**EXTRACT PROVIDED**.

What does the future hold for OSGi without leader Peter Kriens?

Chris Mayer
OSGi

They may have lost inspirational director and evangelist Peter Kriens, but receive huge boost for JavaSE 8 modularity

The early days of 2012 have left those right at the heart of OSGi development ambivalent over some of the latest developments within their ecosystem.

First the good. Discussions have begun over a new project to explore and implement interoperability between JDK modularity focused, Project Jigsaw and OSGi implementation. After initial Jigsaw mailing list discussions, Tim Ellison made a proposal for Project Penrose - a sub project with a goal to create a forum for the Jigsaw and OSGi communities to collaborate on this requirement, ultimately delivering a prototype to demonstrate the module systems’ interoperability.

**WHAT THE TASK ASKS**. In the piece on OSGi's future, who proposed Project Penrose?

**EXTRACTED DATA**.
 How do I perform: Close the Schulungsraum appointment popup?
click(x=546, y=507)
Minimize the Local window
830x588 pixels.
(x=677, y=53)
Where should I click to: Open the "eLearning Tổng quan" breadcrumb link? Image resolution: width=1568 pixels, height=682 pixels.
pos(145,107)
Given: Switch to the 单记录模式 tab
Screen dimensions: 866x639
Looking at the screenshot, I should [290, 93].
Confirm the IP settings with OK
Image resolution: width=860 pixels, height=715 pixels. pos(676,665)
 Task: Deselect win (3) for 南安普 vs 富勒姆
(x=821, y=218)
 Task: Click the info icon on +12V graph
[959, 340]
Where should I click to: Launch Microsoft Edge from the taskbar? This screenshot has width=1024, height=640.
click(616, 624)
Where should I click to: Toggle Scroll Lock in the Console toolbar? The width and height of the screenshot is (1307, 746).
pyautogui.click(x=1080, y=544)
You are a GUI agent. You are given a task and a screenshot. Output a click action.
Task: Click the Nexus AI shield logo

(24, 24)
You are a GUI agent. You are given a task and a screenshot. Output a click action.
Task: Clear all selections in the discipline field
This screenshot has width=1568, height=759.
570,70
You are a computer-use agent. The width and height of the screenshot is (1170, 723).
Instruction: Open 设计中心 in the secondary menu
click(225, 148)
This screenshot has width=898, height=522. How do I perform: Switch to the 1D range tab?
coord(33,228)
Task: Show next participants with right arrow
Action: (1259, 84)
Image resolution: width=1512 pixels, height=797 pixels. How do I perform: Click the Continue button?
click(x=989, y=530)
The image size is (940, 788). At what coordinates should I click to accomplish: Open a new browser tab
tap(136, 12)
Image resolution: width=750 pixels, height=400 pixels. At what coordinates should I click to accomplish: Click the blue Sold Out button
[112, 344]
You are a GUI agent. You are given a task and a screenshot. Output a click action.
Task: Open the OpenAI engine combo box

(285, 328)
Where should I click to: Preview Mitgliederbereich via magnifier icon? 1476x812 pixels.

**WRITTEN RESPONSE**. Tim Ellison